Il a existé au Rwanda dès le 7 avril 1994 un projet prévu de détruire l'ethnie tutsie. Ce projet a été supporté par le président, les membres du gouvernement, l'armée, les Interahamwe et une partie de la population civile. L'accusé, de par son statut social et de par sa volonté, a participé de façon active à ce projet comme dirigeant Interahamwe et comme membre de l'élite locale qui a mis en oeuvre les éléments de ce qui allait devenir un génocide. »

Levant les yeux, M. Denis a regardé Munyaneza. «Levez-vous! lui a-t-il ordonné. Désiré Munyaneza, je vous trouve coupable des sept chefs d'accusation qui pèsent contre vous.» Les représentations sur la sentence se feront en septembre. Munyaneza est passible de la condamnation à vie pour chacun des crimes.

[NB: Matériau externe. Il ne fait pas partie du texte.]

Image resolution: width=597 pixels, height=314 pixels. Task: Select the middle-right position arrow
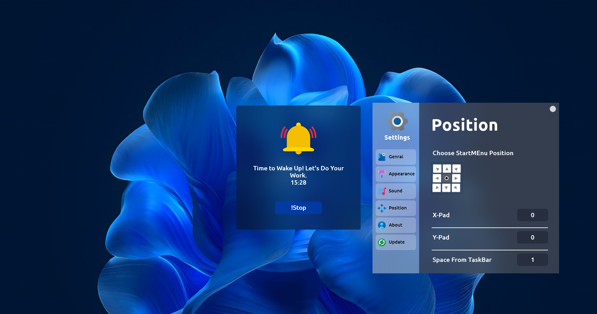(x=456, y=178)
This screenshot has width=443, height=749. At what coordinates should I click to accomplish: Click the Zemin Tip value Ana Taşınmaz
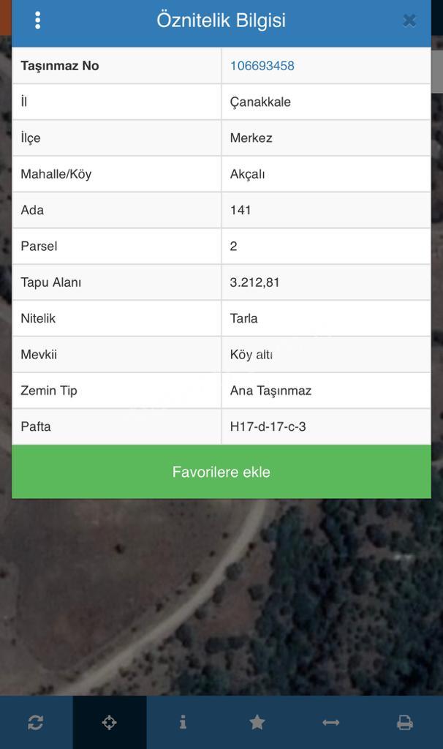pyautogui.click(x=270, y=391)
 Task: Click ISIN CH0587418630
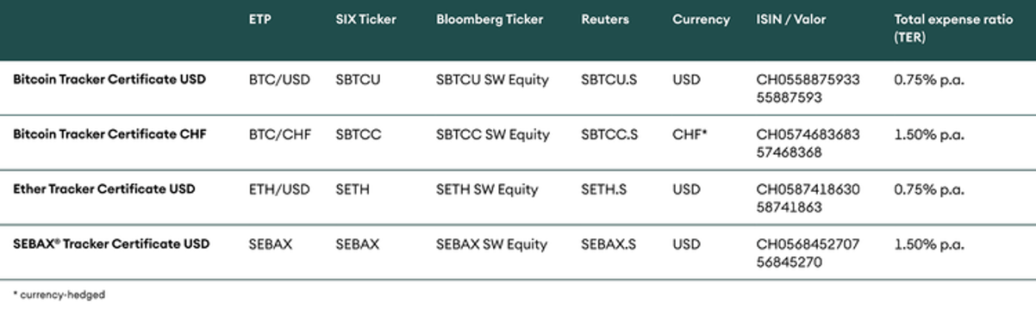tap(808, 190)
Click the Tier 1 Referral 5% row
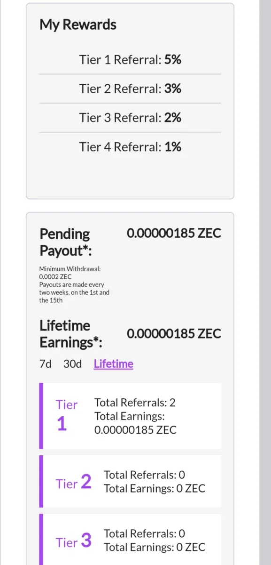 pos(130,60)
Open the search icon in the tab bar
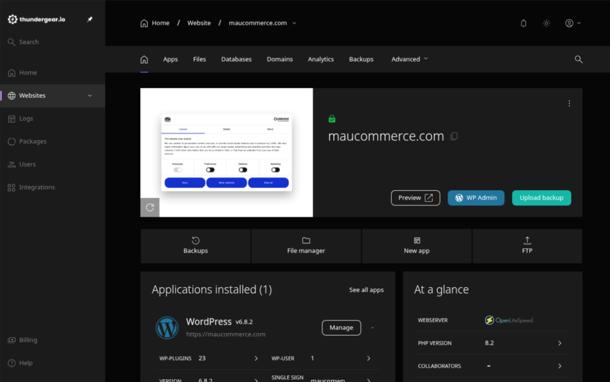 tap(578, 59)
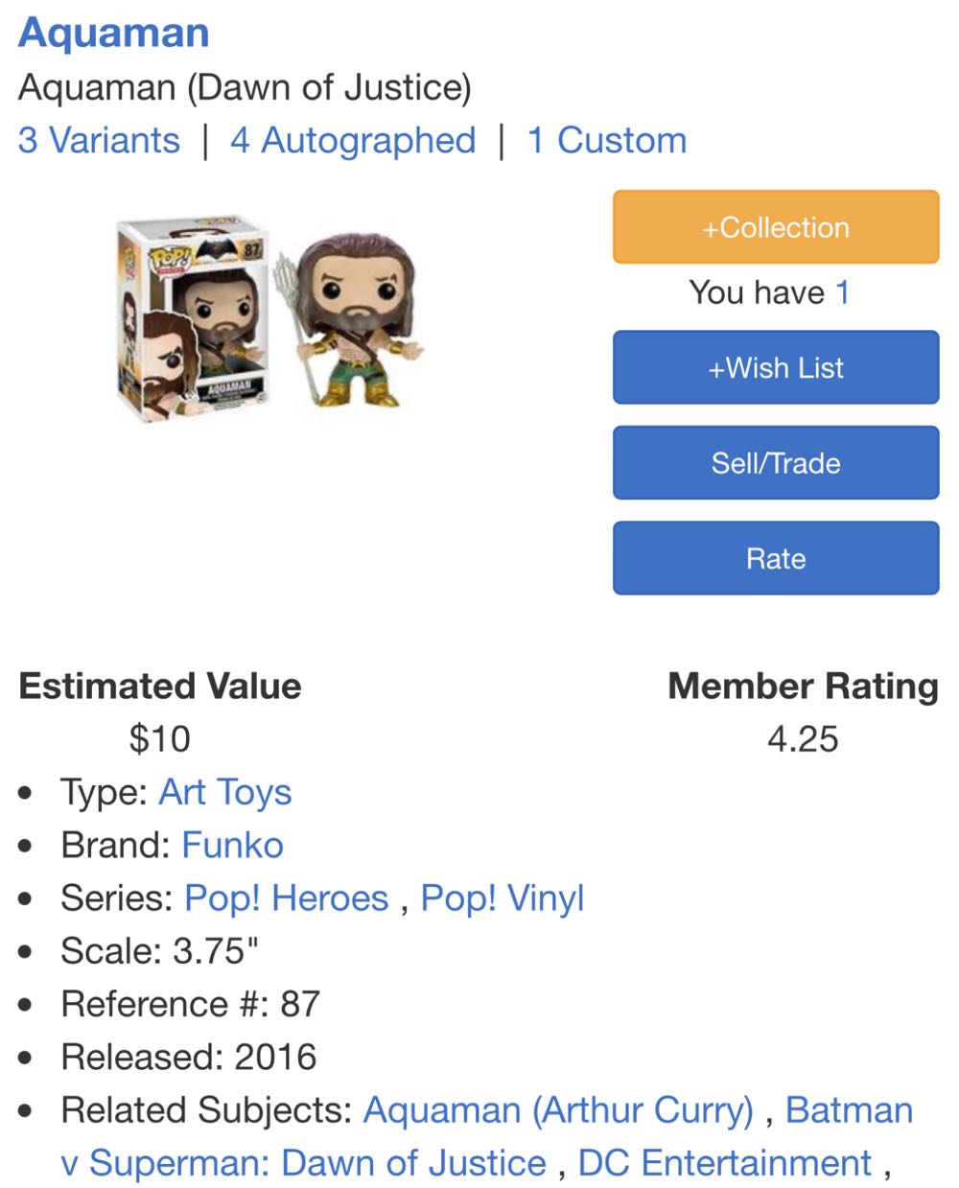Rate this Aquaman figure
This screenshot has height=1188, width=959.
(x=774, y=558)
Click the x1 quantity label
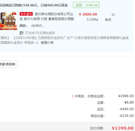This screenshot has height=131, width=135. [x=113, y=15]
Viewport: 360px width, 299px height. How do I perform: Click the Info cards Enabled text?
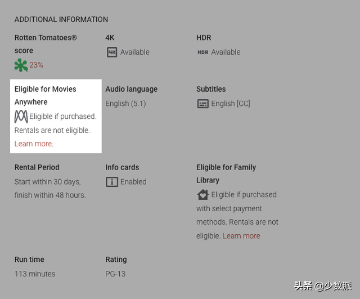133,182
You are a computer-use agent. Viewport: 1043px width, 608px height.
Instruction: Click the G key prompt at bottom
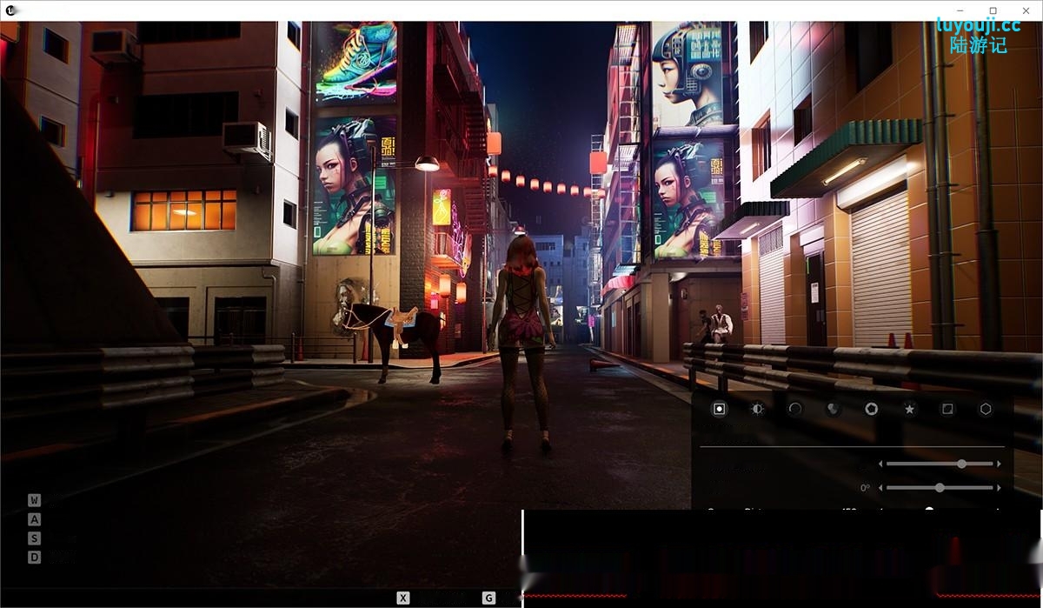pyautogui.click(x=488, y=598)
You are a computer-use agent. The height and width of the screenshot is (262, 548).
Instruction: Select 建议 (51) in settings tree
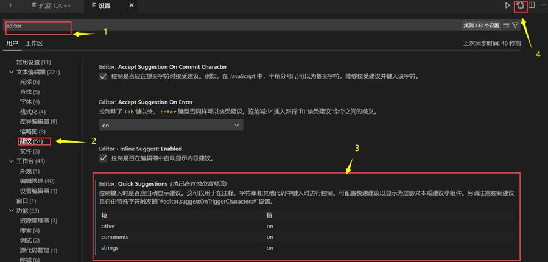(x=30, y=141)
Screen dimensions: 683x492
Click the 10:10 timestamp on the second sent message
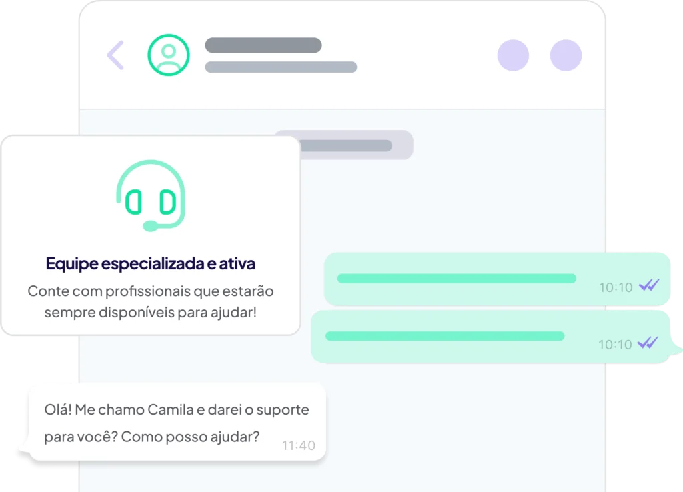pos(614,345)
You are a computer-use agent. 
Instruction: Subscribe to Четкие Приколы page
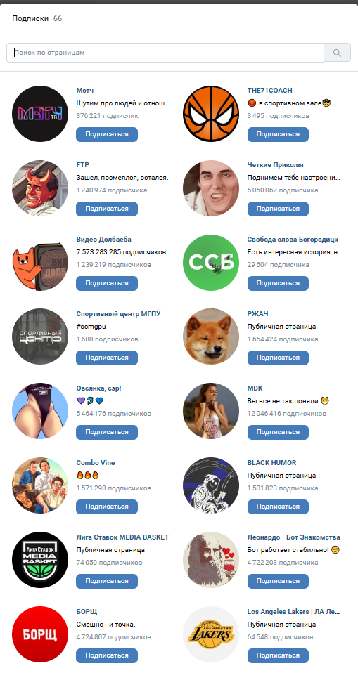pyautogui.click(x=278, y=209)
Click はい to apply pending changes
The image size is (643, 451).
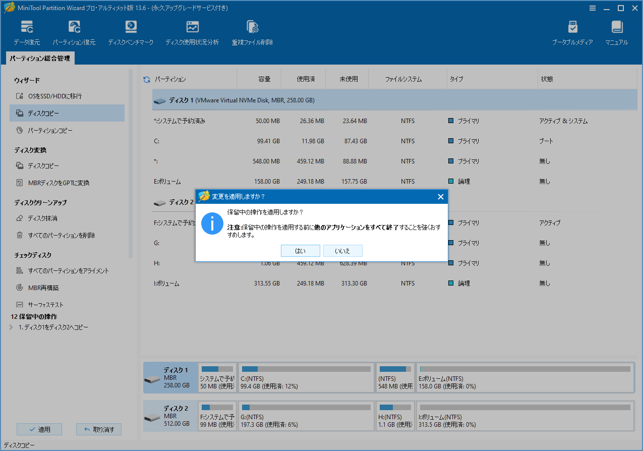click(300, 251)
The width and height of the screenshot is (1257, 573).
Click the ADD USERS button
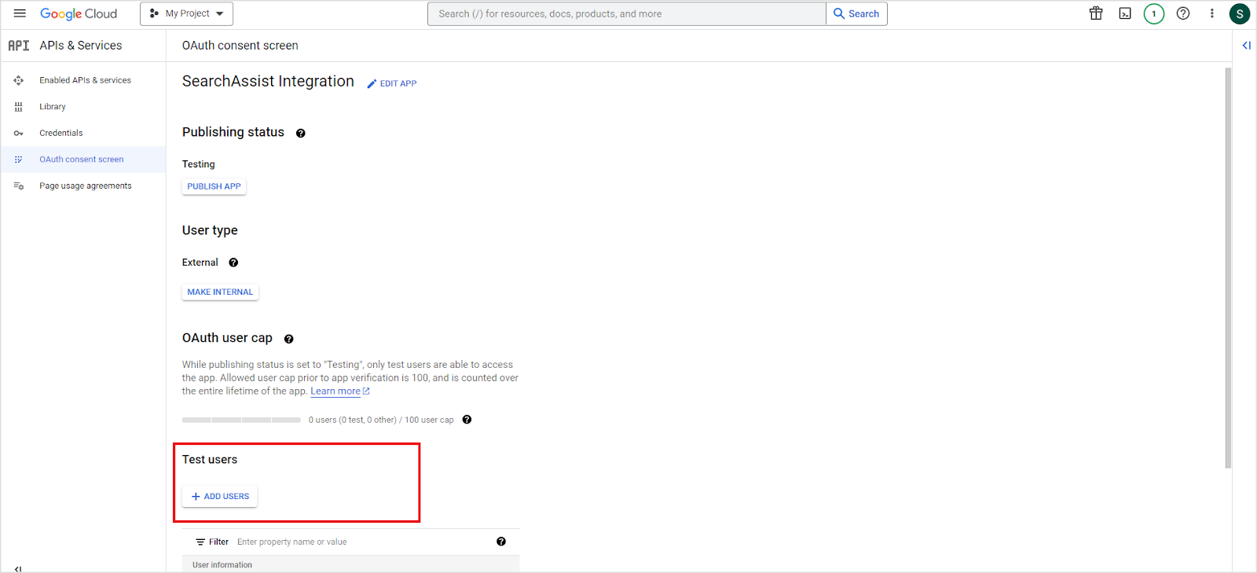click(220, 497)
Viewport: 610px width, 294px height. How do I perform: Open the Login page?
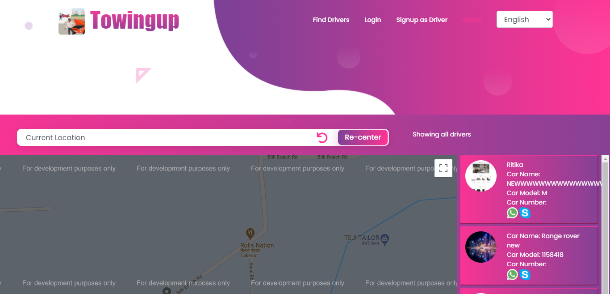tap(372, 20)
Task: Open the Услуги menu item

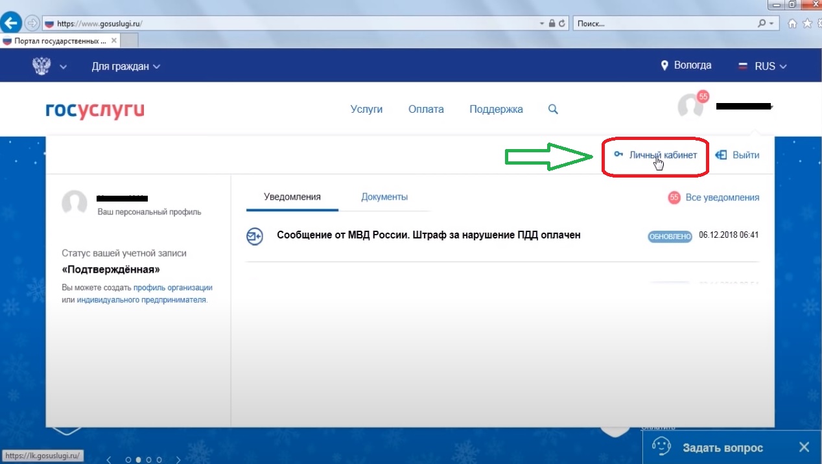Action: click(x=366, y=110)
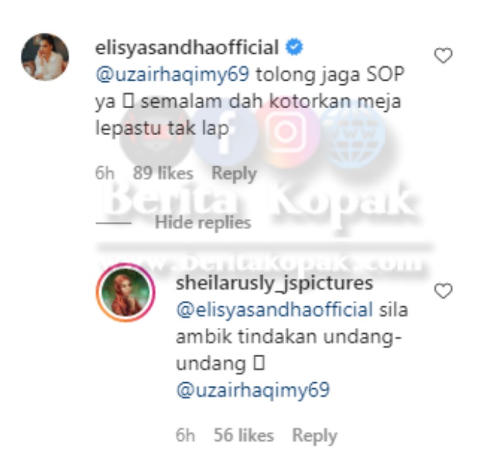Open the elisyasandhaofficial username link

click(x=187, y=48)
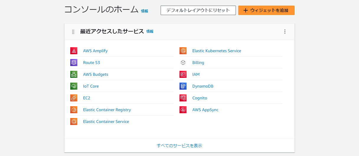Open the Elastic Container Registry link

(x=107, y=110)
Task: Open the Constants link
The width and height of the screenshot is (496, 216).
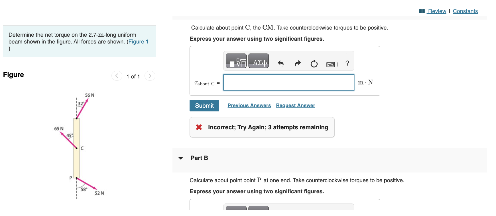Action: [x=465, y=11]
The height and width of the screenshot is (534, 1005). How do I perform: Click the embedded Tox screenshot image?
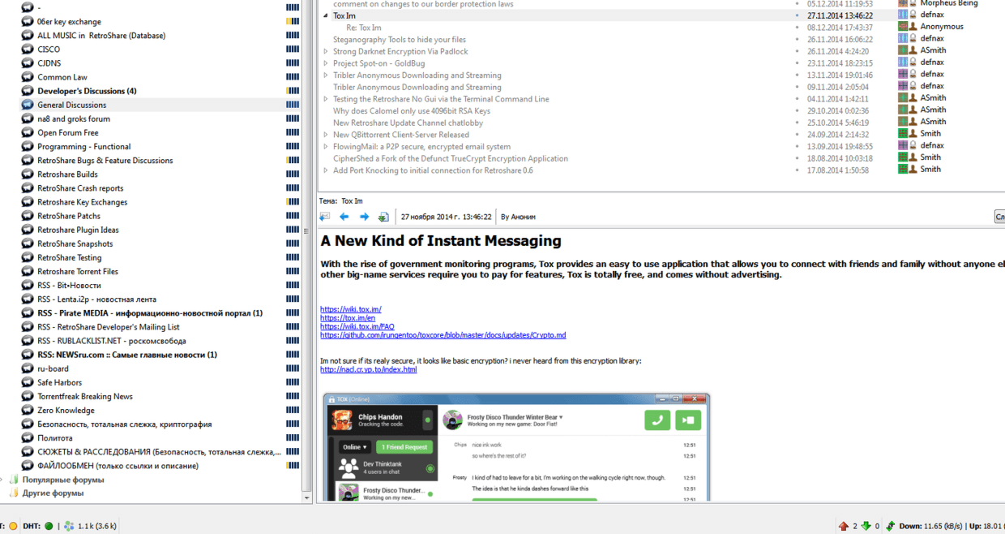point(516,446)
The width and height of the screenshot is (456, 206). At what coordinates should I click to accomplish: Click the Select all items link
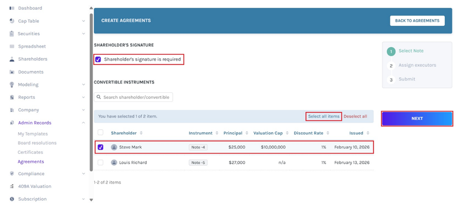point(323,117)
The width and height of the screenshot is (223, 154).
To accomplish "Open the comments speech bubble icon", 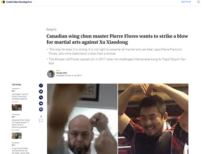I will point(41,121).
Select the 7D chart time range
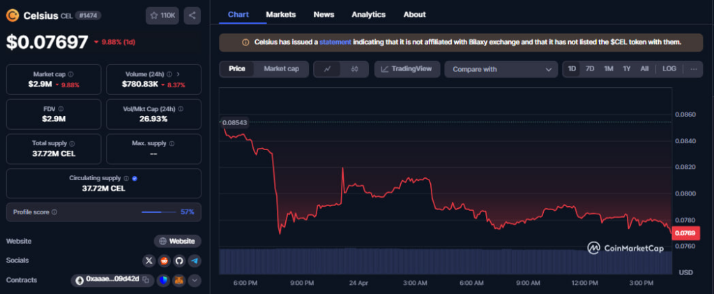Screen dimensions: 714x294 click(x=590, y=69)
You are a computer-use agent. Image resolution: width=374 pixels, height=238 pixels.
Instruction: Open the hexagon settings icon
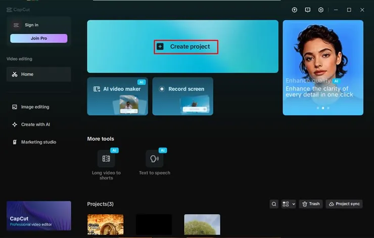(321, 10)
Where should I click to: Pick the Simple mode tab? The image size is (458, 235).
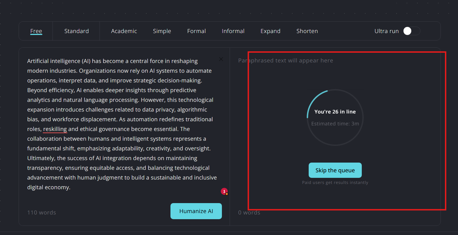coord(162,31)
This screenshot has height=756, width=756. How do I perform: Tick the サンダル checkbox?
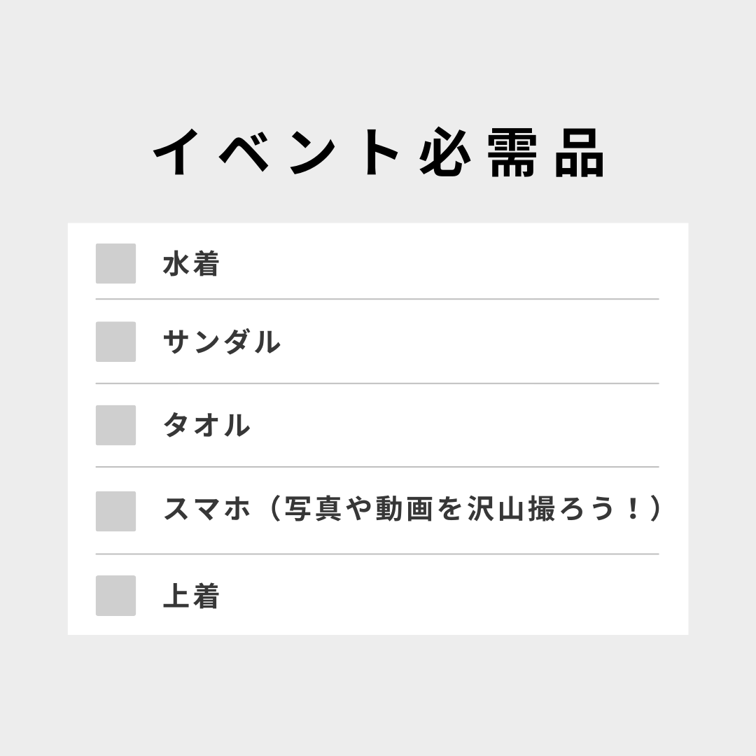pyautogui.click(x=116, y=342)
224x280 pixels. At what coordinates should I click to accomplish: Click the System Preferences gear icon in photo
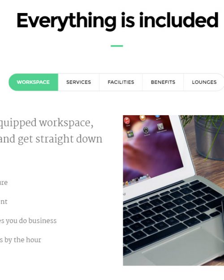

Désemparé, il a tenté de parler avec sa femme et les autres membres de sa famille, en larmes, présents dans la salle. Le gardien lui a mis les menottes et l'a dirigé vers la sortie. Son avocat, Me Perras, a annoncé qu'il allait porter le jugement en appel. Il a dit qu'il ne comprenait pas comment le juge avait pu accorder foi à plusieurs témoins.